▶ **Selected text**:

□ □ □ □

I wholeheartedly agree with Clause 10. The essence of the Bill is to protect people's reasonable and fair expectations not to be assaulted with matter offensive to their ordinary standards of propriety.

I have doubts about Clause 12(2). The Government should look again at the seizure and destruction provisions and have at least the safeguard that if no prosecution is brought the goods may be returned or seizure may follow until the trial and conviction of the person who is supposed to be in possession of the matter in question.

Part I, which deals with cinematograph displays, must be seen in an entirely different light from Part II. Part I does not deal with unsolicited, aggressive and ostentatious displays which are a social evil. It deals with private and restricted showings—an entirely different matter. In my view, it would be right to accept the suggestion made by the British Federation of Film Societies, that all cinema exhibitions not covered by the cinematograph Acts, that is, those which are not licensed by local authorities, should be subject to the Obscene Publications Act, so that the limits on private behaviour would apply equally to cinema club showings as to showings of films in a person's own home.

If that were done, it would, I suggest, be sufficient. If one stopped there, it would put at considerable risk those who showed obscene films under the guise of a club or private viewing, and at the same time it would avoid the bureaucratic and irksome control of private exhibitions about which anxiety has been expressed by hon. Members on both sides, notably in thoughtful speeches by the hon. Member for Uxbridge (Mr. Shersby) and by my hon. Friends the Members for Putney (Mr. Hugh Jenkins) and for Derby, North (Mr. Whitehead).

We should in that way avoid bureaucratic restrictions on private showings, and we should avoid also what I fear will otherwise be gross disparities between one part of the country and another. Under the Bill, the licensing authority is the district council, not the county council, except in London, and I think that the disparity might well be so great as to bring the law into disrepute. I should be much happier if the Government simply stopped at the point at which all private unlicensed showings of films were subject to the Obscene Publications Act.

□ □ □ □

▶ **Supplied material**:
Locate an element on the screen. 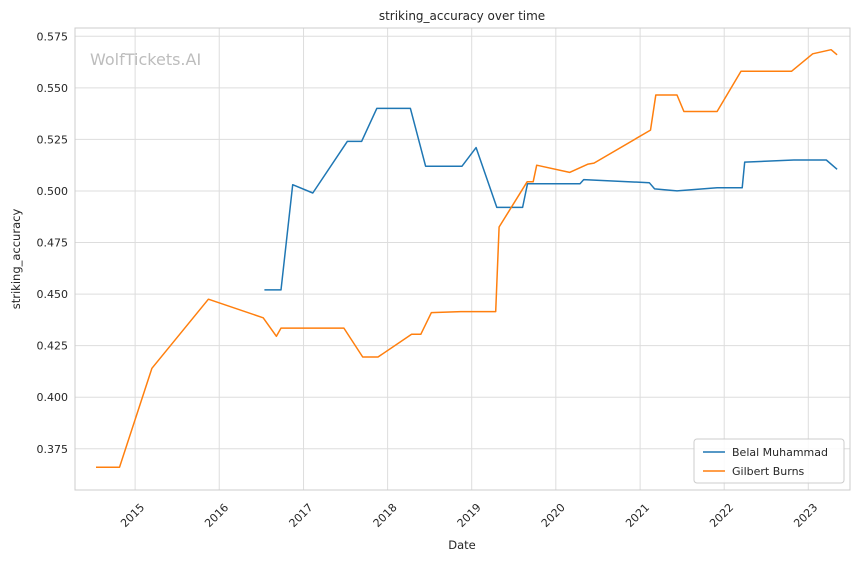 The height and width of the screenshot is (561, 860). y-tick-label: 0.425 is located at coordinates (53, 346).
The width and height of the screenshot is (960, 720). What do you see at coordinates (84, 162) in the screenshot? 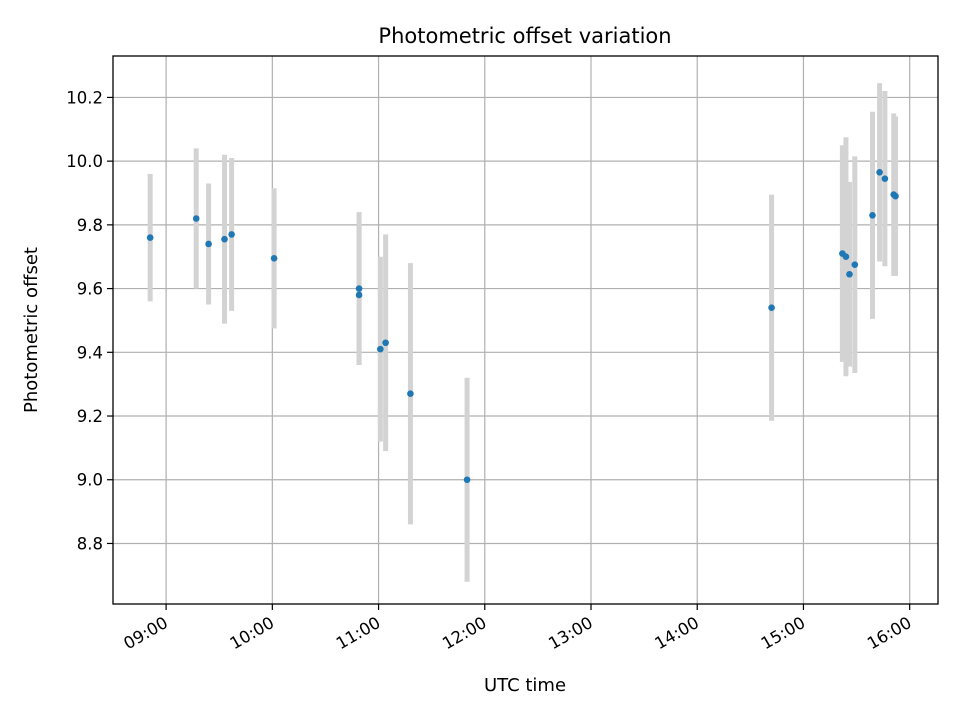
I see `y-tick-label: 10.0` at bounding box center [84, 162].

□ □ □ □

▶ **Questions on the material**:
1) Please copy the part of the speech from "If that were" to "North (Mr. Whitehead).", word for word, after the speech and the data above.
2) Using the speech shown above, list every clause and part of the Bill that it refers to by number.
3) Based on the speech above, decide whether each statement agrees with it. Answer yes or no and quote the words that settle each one.
(a) The speaker fully supports Clause 10.
(b) Under the Bill, the county council is the licensing authority in every area.
(c) Part I deals with unsolicited, aggressive and ostentatious displays.

▶ **Answer list**:
1)
If that were done, it would, I suggest, be sufficient. If one stopped there, it would put at considerable risk those who showed obscene films under the guise of a club or private viewing, and at the same time it would avoid the bureaucratic and irksome control of private exhibitions about which anxiety has been expressed by hon. Members on both sides, notably in thoughtful speeches by the hon. Member for Uxbridge (Mr. Shersby) and by my hon. Friends the Members for Putney (Mr. Hugh Jenkins) and for Derby, North (Mr. Whitehead).

2)
Clause 10
Clause 12(2)
Part I
Part II

3)
(a) Yes: "I wholeheartedly agree with Clause 10."
(b) No: "Under the Bill, the licensing authority is the district council, not the county council, except in London"
(c) No: "Part I does not deal with unsolicited, aggressive and ostentatious displays which are a social evil."